Re: [WIP PATCH] Index scan offset optimisation using visibility map

From: Michail Nikolaev <michail(dot)nikolaev(at)gmail(dot)com>
To: Tom Lane <tgl(at)sss(dot)pgh(dot)pa(dot)us>
Cc: Andrey Borodin <x4mmm(at)yandex-team(dot)ru>, Tels <nospam-pg-abuse(at)bloodgate(dot)com>, "pgsql-hackers(at)postgresql(dot)org" <pgsql-hackers(at)postgresql(dot)org>
Subject: Re: [WIP PATCH] Index scan offset optimisation using visibility map
Date: 2018-03-13 16:47:10
Message-ID: CANtu0ohuBMXimT-qriqZMcrch+4qdJ1HxnW8BKBqcdER39M3Qw@mail.gmail.com
Views: Raw Message | Whole Thread | Download mbox | Resend email
Thread:
Lists: pgsql-hackers

Hello.

Tom, thanks a lot for your thorough review.

> What you've done to
> IndexNext() is a complete disaster from a modularity standpoint: it now
> knows all about the interactions between index_getnext, index_getnext_tid,
> and index_fetch_heap.

I was looking into the current IndexOnlyNext implementation as a starting
point - and it knows about index_getnext_tid and index_fetch_heap already.
At the same time I was trying to keep patch non-invasive.
Patched IndexNext now only knowns about index_getnext_tid and
index_fetch_heap - the same as IndexOnlyNext.
But yes, it probably could be done better.

> I'm not sure about a nicer way to refactor that, but I'd suggest that
> maybe you need an additional function in indexam.c that hides all this
> knowledge about the internal behavior of an IndexScanDesc.

I'll try to split index_getnext into two functions. A new one will do
everything index_getnext does except index_fetch_heap.

> Or that is, it knows too much and still not enough,
> because it's flat out wrong for the case that xs_continue_hot is set.
> You can't call index_getnext_tid when that's still true from last time.

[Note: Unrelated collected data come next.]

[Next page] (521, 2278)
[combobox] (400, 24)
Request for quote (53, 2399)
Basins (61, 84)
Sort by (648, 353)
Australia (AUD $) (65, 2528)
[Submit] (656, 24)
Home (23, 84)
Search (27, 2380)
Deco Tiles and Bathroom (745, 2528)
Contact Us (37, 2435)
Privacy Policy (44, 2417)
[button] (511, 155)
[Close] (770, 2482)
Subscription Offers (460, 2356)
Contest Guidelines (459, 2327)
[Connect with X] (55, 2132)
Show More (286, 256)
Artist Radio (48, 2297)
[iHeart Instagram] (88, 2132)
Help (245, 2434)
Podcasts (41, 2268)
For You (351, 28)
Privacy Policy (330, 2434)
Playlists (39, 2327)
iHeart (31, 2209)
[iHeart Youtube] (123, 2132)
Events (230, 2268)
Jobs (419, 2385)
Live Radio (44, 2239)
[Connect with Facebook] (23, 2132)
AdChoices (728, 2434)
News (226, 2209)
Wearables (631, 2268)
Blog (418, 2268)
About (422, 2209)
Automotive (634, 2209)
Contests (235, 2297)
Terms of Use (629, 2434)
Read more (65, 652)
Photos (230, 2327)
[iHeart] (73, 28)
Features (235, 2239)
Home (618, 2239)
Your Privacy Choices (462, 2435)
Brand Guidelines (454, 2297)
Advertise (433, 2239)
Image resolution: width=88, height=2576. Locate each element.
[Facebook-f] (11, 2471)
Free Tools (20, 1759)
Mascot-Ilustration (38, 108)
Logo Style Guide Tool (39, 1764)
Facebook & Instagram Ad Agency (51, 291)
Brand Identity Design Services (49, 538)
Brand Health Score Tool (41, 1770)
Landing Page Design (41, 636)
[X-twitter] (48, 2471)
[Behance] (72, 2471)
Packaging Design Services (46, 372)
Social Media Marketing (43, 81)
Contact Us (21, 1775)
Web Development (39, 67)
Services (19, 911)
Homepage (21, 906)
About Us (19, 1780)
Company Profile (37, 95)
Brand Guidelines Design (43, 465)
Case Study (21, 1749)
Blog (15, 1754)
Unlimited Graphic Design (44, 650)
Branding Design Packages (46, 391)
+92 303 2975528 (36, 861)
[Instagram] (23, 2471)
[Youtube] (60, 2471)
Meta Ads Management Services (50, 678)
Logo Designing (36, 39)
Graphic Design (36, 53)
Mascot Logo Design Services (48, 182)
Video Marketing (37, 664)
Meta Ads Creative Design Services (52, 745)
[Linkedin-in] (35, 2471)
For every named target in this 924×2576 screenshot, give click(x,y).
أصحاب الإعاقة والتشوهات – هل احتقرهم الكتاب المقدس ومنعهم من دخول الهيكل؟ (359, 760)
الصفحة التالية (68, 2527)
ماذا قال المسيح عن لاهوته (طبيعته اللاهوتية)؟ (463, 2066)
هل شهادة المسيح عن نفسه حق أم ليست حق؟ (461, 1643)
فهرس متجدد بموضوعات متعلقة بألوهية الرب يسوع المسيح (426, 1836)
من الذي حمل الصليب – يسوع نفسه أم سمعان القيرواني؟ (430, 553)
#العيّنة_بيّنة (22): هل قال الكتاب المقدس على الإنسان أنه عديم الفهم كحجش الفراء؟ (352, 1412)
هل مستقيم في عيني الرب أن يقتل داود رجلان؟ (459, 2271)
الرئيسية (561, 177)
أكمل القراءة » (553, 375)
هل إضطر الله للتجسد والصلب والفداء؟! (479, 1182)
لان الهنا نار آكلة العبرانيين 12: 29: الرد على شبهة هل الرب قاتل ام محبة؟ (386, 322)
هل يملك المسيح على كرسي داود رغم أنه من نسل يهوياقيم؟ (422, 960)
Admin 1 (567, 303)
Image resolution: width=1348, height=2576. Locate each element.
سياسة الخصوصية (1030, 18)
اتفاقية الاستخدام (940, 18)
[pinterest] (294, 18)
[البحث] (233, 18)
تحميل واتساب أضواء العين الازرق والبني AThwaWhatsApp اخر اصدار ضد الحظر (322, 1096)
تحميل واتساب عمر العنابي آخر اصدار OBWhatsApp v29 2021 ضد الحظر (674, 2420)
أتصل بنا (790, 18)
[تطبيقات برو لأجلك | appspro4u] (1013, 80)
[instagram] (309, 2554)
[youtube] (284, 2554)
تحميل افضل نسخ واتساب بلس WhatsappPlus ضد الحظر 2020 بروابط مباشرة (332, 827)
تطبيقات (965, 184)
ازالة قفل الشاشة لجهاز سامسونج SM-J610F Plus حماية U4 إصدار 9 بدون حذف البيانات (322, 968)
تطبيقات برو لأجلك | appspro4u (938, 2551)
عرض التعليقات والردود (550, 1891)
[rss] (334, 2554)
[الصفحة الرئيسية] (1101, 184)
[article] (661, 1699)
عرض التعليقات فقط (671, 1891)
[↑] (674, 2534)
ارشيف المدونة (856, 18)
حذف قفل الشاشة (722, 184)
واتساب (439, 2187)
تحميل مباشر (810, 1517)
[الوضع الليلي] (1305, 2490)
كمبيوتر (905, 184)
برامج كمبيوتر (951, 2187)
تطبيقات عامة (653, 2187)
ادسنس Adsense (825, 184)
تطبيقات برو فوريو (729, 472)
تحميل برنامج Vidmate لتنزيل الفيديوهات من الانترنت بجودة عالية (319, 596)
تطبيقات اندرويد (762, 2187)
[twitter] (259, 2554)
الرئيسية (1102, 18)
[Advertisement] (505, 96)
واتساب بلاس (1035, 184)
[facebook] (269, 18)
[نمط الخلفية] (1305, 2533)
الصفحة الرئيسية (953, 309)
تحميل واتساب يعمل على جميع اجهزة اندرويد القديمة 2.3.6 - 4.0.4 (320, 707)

Oh.. Yes, clear error here.

< The PredicateLockPage call also troubles me quite a bit, not only from
< a modularity standpoint but because that implies a somewhat-user-visible
< behavioral change when this optimization activates. People who are using
< serializable mode are not going to find it to be an improvement if their
< queries fail and need retries a lot more often than they did before.
< I don't know if that problem is bad enough that we should disable skipping
< when serializable mode is active, but it's something to think about.

Current IndexOnlyScan already does that. And I think a user should expect
such a change in serializable mode.

> You haven't documented the behavior required for tuple-skipping in any
> meaningful fashion, particularly not the expectation that the child plan
> node will still return tuples that just need not contain any valid
> content.

Only nodeLimit could receive such tuples and they are immediately
discarded. I'll add some comment to it.

> is a gross hack and probably wrong. You could use ExecStoreAllNullTuple,
> perhaps.

Oh, nice, missed it.

> I'm disturbed by the fact that you've not taught the planner about the
> potential cost saving from this, so that it won't have any particular
> reason to pick a regular indexscan over some other plan type when this
> optimization applies. Maybe there's no practical way to do that, or maybe
> it wouldn't really matter in practice; I've not looked into it. But not
> doing anything feels like a hack.

I was trying to do it. But current planner architecture does not provide a
nice way to achive it due to the way it handles limit and offset.
So, I think it is better to to be avoided for now.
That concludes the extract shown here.